--- start of Data provided ---

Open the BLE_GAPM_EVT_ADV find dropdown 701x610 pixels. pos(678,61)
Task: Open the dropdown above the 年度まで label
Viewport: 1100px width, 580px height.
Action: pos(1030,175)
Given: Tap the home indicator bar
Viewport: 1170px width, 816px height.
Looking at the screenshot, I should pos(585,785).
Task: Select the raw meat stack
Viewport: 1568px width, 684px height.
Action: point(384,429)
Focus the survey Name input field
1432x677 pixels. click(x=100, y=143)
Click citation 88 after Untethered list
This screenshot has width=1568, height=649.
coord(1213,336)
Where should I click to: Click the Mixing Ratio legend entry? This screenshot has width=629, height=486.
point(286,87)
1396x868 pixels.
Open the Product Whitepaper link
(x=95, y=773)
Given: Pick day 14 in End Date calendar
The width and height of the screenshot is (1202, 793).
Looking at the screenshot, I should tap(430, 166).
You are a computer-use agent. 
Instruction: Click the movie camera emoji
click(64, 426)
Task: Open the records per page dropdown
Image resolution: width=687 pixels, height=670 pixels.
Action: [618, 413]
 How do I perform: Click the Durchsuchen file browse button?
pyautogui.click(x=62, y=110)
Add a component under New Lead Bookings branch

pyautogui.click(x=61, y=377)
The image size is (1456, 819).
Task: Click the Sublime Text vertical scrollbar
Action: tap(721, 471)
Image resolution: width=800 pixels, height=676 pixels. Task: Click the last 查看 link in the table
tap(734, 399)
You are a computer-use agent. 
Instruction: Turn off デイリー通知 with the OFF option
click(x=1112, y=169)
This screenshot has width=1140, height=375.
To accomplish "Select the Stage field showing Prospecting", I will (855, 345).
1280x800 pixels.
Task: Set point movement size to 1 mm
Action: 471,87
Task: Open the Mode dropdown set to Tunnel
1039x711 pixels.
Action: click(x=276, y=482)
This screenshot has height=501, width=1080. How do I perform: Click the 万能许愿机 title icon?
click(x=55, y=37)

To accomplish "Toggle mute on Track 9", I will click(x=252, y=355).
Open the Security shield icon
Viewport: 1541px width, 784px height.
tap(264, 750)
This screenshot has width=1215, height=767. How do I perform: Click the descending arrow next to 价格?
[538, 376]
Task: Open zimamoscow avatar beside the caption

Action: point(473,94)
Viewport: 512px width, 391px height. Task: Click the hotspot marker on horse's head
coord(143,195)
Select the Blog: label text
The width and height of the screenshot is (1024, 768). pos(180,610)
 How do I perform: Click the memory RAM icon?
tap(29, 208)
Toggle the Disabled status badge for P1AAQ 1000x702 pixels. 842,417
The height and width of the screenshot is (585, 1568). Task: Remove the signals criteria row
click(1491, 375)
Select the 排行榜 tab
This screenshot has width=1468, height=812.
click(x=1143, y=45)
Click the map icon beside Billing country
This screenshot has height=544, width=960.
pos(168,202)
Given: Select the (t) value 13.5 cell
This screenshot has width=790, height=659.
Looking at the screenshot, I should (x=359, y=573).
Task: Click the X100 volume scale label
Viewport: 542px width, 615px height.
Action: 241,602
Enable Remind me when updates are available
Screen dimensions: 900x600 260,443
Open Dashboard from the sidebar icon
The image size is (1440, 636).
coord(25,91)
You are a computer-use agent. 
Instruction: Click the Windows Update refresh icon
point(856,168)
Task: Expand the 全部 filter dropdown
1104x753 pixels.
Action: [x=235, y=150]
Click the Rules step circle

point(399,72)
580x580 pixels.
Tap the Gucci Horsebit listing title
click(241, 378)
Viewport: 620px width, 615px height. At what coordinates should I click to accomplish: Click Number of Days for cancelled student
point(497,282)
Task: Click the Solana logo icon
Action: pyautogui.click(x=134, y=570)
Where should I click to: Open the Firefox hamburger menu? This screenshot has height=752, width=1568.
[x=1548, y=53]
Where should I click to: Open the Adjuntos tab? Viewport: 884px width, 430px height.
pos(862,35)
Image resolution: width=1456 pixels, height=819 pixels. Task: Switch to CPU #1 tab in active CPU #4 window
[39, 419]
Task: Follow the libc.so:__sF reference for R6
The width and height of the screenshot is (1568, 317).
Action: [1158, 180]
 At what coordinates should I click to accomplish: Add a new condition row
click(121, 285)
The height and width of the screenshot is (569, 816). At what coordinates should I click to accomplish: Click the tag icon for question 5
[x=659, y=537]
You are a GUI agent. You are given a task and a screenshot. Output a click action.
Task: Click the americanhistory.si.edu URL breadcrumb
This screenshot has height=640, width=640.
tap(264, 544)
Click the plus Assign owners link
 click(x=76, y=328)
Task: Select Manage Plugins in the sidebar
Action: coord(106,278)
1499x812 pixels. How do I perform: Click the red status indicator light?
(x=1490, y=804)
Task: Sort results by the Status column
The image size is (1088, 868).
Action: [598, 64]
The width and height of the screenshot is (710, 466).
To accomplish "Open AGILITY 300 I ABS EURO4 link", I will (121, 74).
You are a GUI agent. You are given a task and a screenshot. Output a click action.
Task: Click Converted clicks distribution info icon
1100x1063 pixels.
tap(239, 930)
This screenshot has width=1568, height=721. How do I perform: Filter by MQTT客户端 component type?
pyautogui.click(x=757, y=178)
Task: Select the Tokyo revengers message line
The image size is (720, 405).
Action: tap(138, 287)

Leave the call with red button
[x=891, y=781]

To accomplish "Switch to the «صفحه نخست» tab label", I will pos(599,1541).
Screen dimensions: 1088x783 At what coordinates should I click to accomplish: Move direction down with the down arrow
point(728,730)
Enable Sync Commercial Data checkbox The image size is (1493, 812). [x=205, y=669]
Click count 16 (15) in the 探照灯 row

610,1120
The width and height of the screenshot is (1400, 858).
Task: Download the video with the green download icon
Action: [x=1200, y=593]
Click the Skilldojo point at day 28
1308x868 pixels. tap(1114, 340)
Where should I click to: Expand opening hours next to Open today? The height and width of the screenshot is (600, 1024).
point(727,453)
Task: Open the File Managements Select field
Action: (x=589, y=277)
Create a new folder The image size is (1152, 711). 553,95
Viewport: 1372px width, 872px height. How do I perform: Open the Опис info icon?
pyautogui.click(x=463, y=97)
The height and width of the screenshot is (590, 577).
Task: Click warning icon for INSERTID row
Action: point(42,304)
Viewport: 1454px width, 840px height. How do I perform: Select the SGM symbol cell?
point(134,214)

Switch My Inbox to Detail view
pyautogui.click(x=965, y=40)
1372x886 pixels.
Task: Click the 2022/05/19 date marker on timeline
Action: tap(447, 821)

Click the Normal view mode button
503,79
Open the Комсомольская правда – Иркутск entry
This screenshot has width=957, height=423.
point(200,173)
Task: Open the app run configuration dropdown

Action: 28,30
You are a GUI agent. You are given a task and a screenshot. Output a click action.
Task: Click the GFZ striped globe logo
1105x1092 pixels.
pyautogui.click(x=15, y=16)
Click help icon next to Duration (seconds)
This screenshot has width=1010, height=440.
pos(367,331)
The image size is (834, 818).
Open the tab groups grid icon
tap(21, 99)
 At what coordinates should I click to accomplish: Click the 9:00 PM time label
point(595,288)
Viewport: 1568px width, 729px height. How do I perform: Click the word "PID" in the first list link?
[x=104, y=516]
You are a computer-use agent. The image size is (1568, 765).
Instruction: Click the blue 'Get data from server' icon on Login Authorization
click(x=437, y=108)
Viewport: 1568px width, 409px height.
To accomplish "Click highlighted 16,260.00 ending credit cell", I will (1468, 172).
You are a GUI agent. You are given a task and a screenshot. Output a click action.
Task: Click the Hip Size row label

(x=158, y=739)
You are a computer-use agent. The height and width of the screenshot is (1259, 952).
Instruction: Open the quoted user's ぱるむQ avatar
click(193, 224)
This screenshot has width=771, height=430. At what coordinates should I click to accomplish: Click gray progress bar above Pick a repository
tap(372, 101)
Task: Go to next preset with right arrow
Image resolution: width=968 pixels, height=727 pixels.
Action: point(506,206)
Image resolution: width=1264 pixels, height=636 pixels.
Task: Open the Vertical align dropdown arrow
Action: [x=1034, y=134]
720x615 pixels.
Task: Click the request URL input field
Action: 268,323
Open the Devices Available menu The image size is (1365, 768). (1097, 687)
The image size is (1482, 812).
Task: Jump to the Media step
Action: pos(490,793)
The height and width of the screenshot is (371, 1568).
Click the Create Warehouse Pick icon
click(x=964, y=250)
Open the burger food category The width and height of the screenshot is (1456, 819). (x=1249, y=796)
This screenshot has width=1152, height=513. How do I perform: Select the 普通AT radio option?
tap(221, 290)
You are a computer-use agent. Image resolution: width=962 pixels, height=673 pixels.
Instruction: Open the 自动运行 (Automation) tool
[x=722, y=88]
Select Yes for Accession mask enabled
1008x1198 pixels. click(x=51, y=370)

--- end of Data provided ---

* Exercise requirements *
Please update the listing from its first line up to and including the line with "point(286,87)", replacing "survey" with "customer" and leaving everything else unchanged. Return only those lines.

* Solution to this task *
Open the BLE_GAPM_EVT_ADV find dropdown 701x610 pixels. pos(678,61)
Task: Open the dropdown above the 年度まで label
Viewport: 1100px width, 580px height.
Action: pos(1030,175)
Given: Tap the home indicator bar
Viewport: 1170px width, 816px height.
Looking at the screenshot, I should pos(585,785).
Task: Select the raw meat stack
Viewport: 1568px width, 684px height.
Action: point(384,429)
Focus the customer Name input field
1432x677 pixels. click(x=100, y=143)
Click citation 88 after Untethered list
This screenshot has width=1568, height=649.
coord(1213,336)
Where should I click to: Click the Mixing Ratio legend entry? This screenshot has width=629, height=486.
point(286,87)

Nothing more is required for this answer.